Şu durum söz konusudur: Aslında kaçıyorsunuz; bir önceki hayatınıza geri dönmeniz sizin elinizde değil; arzulanan amacı elde etmelisiniz; aynı zamanda tüm güçlerinizi, bu tek bir an için bir araya getirmelisiniz. Bu sizi hedefe doğru kesin olarak yönlendirir. Nasıl olacağını hep birlikte görelim.

Zohar Kitabında (Nasso 98-99) şöyle der: “…ve onlar dağın eteğinde bir araya gelecek. Dağın eteğinde onlara şöyle dendi: ‘Eğer Tora’yı alırsanız, iyiyi alısınız eğer almazsanız orası size mezar olur.’”

Bu şu demektir, egoist arzularımızla bu kötü hayatımızı “muhteşem” olarak görürüz. Bu “sevimsiz mezarda” olduğumuzu hissederiz, ama bazıları bunu bile hissetmez. Zihinsel, hedef odaklı, insan kargaşası yerine, bütün dünyanın acı çektiği gerçek problemleri aramalıyız.

Dolayısıyla, kongreye çok ciddî hazırlanmalıyız. Eğer bunu üzerimize alırsak, geri çekilmemeliyiz. Bu dar bir köprüdür ve önemli olan tek şey korkmamaktır.

Günlük Kabala Dersi  19/02/2012 “Arava Kongresi için Tavsiye”

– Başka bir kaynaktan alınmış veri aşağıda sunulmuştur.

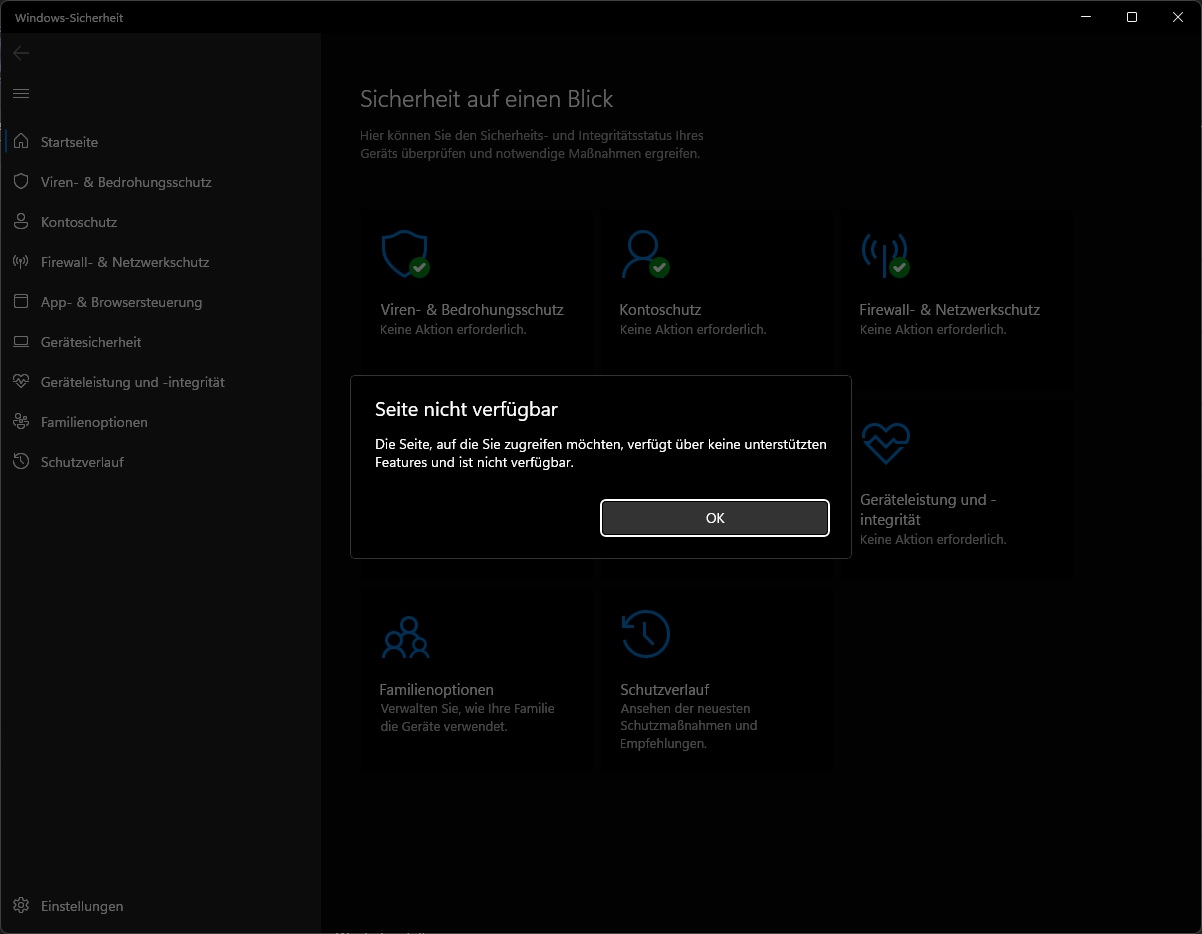Open Kontoschutz from the sidebar
Image resolution: width=1202 pixels, height=934 pixels.
(x=79, y=222)
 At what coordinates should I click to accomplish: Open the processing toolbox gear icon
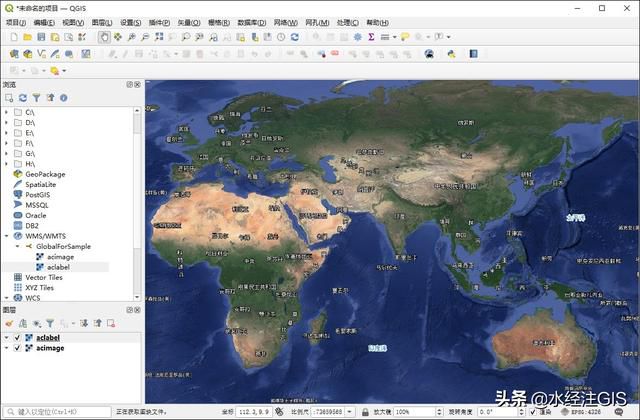358,37
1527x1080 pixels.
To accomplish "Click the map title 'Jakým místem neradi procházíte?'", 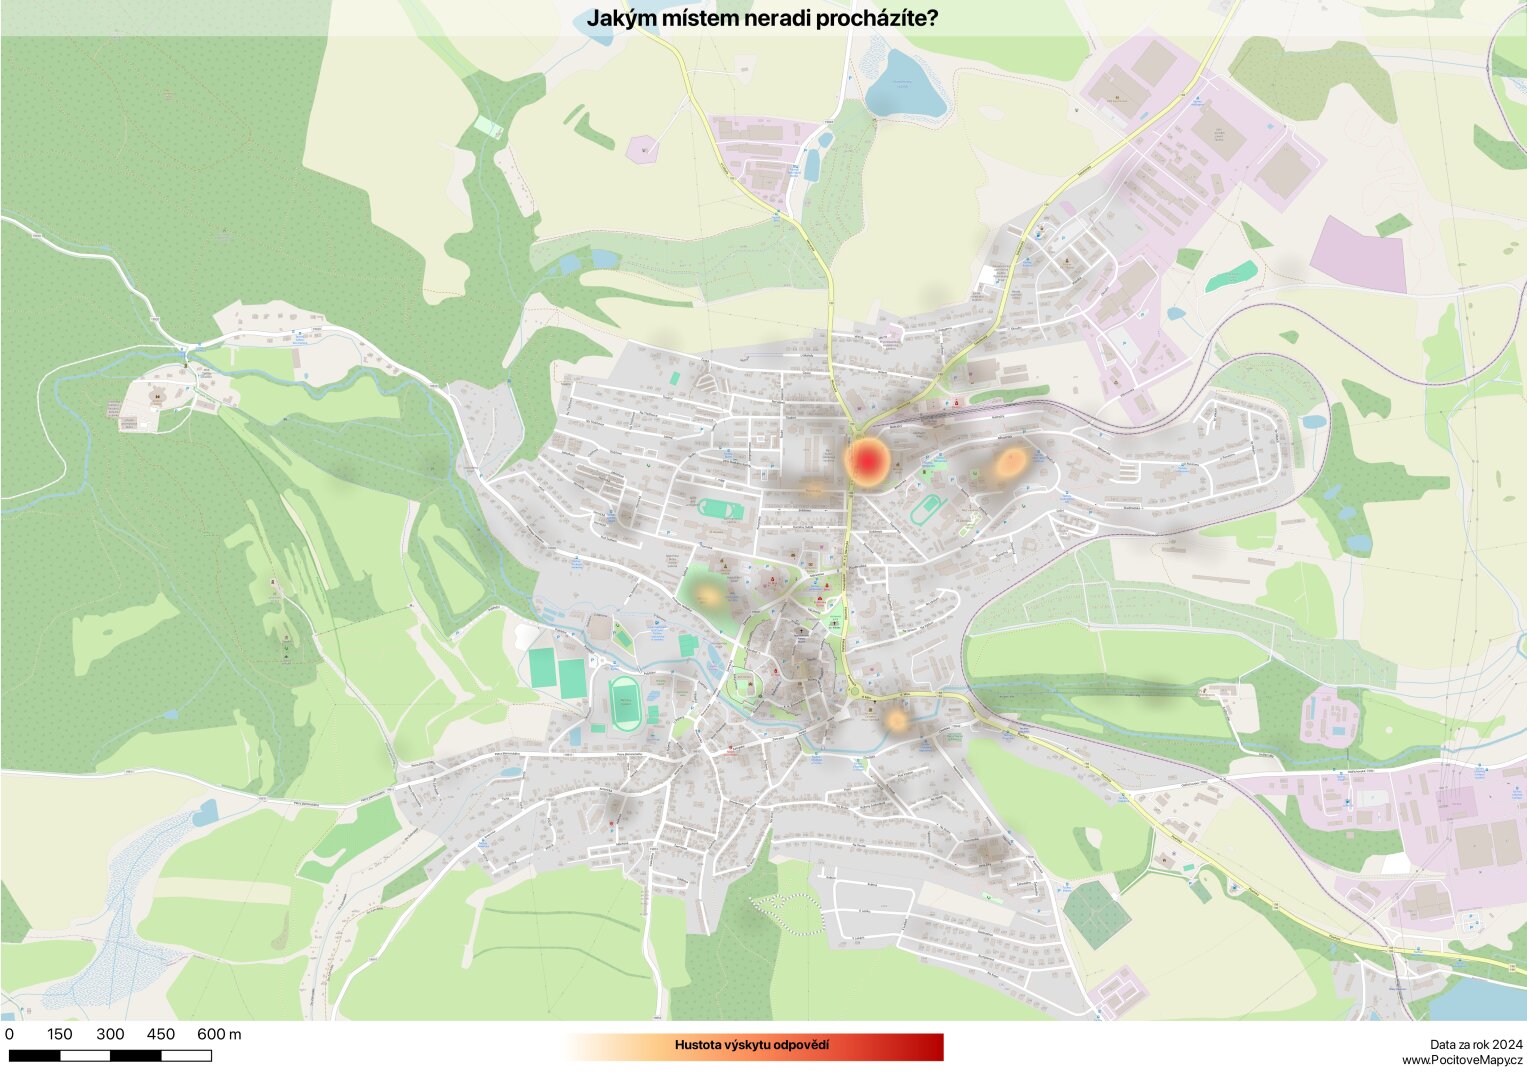I will (762, 18).
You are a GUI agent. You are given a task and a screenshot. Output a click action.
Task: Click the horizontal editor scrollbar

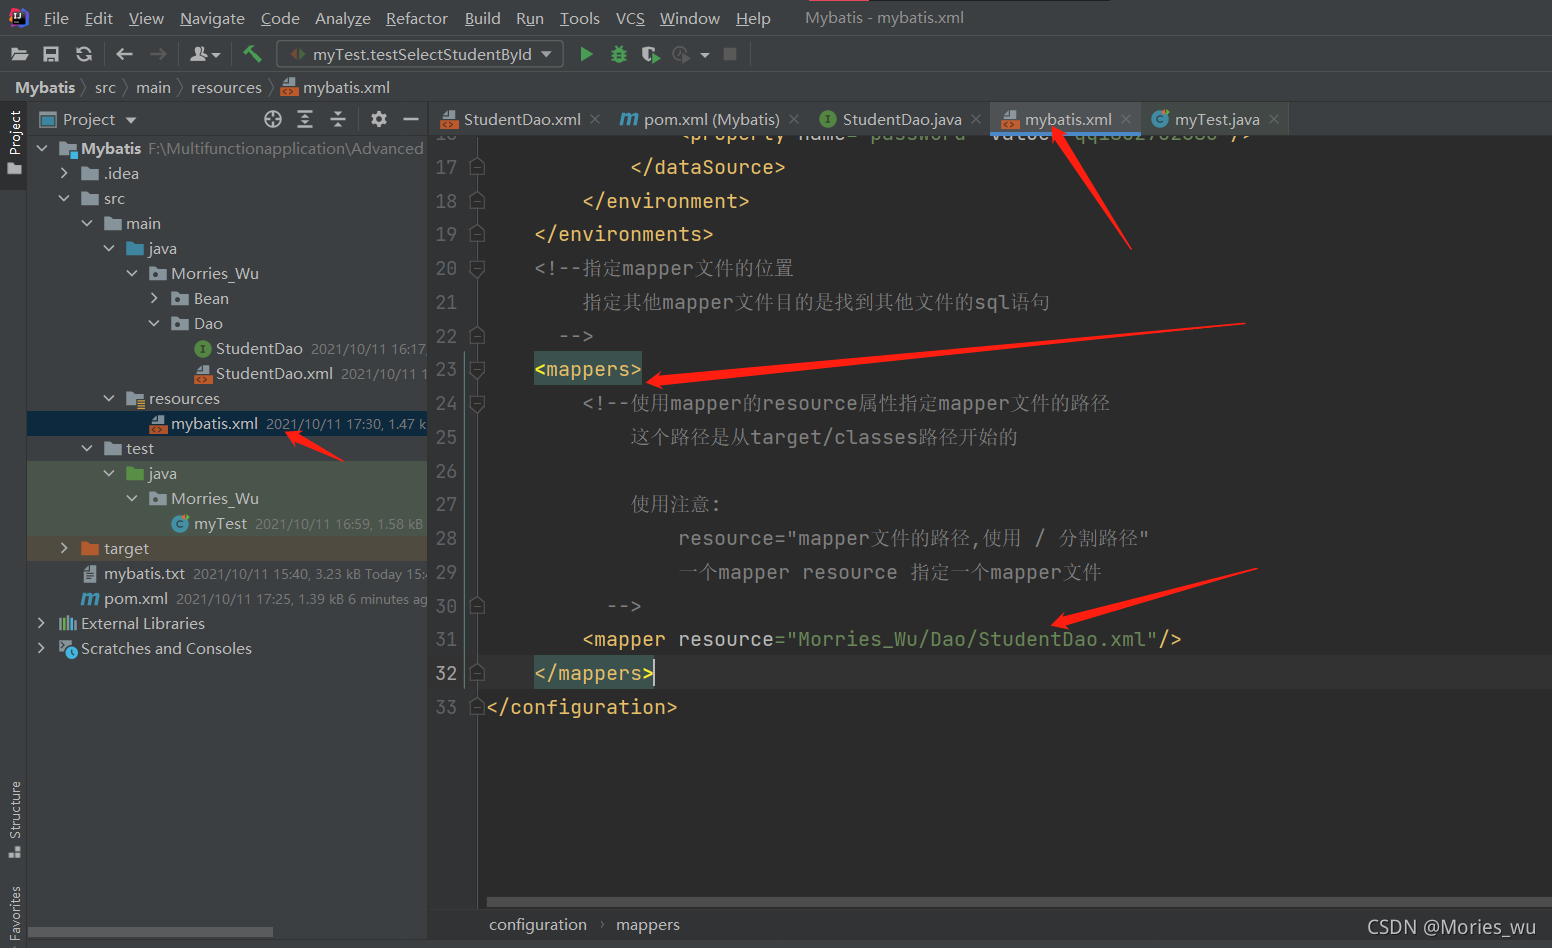pos(1000,901)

Egonun Dipsiz Çukurunun Üzerinde Sevgiden Bir Köprü

Lizhensk’li Kabalist Elimeleh, “Işık saçan bir şey ve Güneş”: Esas olan, sevgi ile her bir dostla birleşmek, tek bir kalple Yaratan’a hizmet etmek, birlikte birbirine yardım etmek, aramızdaki bağı genişletmek ve tek bir bütün olmak için birbirinin kalpleriyle lehimlenmek ve Yaratan’a yürekten hizmet etmektir.

Genel olarak tüm çalışmamız tek bir eylemdedir, tek kalpli tek bir adam olarak birleşmektir, tek bir bütün olmak için birbirinin kalpleriyle lehimlenmek ve Yaratan’a yürekten hizmet etmektir. Birbirimizden kopukluğumuzun seviyesini ifşa etmemiz için özellikle yaratılmış olan o kırılmayı bu şekilde düzeltiyoruz ve onun üzerine sevginin köprüsünü bu şekilde inşa ediyoruz.
Yukarıdan verilen bir engelin yardımı ile egomuzun dipsiz çukurunun üzerinde uzanacak olan köprünün yüksekliği, müşterek manevi Partzuf’umuzu inşa edişimiz ve içinde yaşayacak olduğumuz ebedi realitenin ifşası bu şekilde bir çalışma ile oluyor. Böylelikle yol üzerinde birbirimizden kopukluğun daha çok darbelerini alacağız ve karşılıklı garantide, birlik içinde ve integral sistemin mükemmel bir şekilde akort edilmiş bir mekanizması gibi birbirini tamamlayıcılık nosyonu içerisinde sevginin bağını inşa edeceğiz. Her seferinde mükemmelliğe özlem duymamız gerek. Mükemmel olmak için sistemimize eklenmesi gereken yeni detaylar ve aksaklıklar bizlere ifşa olacak. Ve biz, bu detayları bulmaktan ve düzeltmekten dolayı mutluluk duyacağız. Çünkü ıslahlar bizi gerçek mükemmelliğe doğru götürüyor.

İfşa olan kötülükten dolayı mutluluk duymalıyız. Baal HaSulam Igrot (Mektuplar) 5’te, zaten orada olan ve şimdi ifşa olan kusurlardan dolayı hoşnutum ve neşeliyim, diye yazıyor. Şöyle devam ediyor: Her ne kadar daha ifşa olmayan kusurların tümünden pişmanlık duysam ve üzgün olsam da, zira gizli bir kusur düzeltilemez. Bu nedenle kusurların ifşa olması çok önemlidir. Ve neşeyle kabul edilmelidirler. Kişi bir gruba doğru bir biçimde bağlandığında tüm engelleri, problemleri ve zorlukları sevinçle kabul eder. Çünkü bunları aşarak ve bunların üzerinde düzgün bir bağ inşa ederek, bilgi, bilgelik ve sevgi, kötülüğün üzerinde ifşa olur. Kişi, kötü dipsiz bir çukurun derinliği kadar yükseklikte bir manevi tepeye tırmanır ve Yaratan’ın sonsuz dünyasını algılar.

– 19.02.12 tarihli Günlük Kabala Dersinin dördüncü bölümünden alıntıdır, “Arava kongresi için tavsiye”.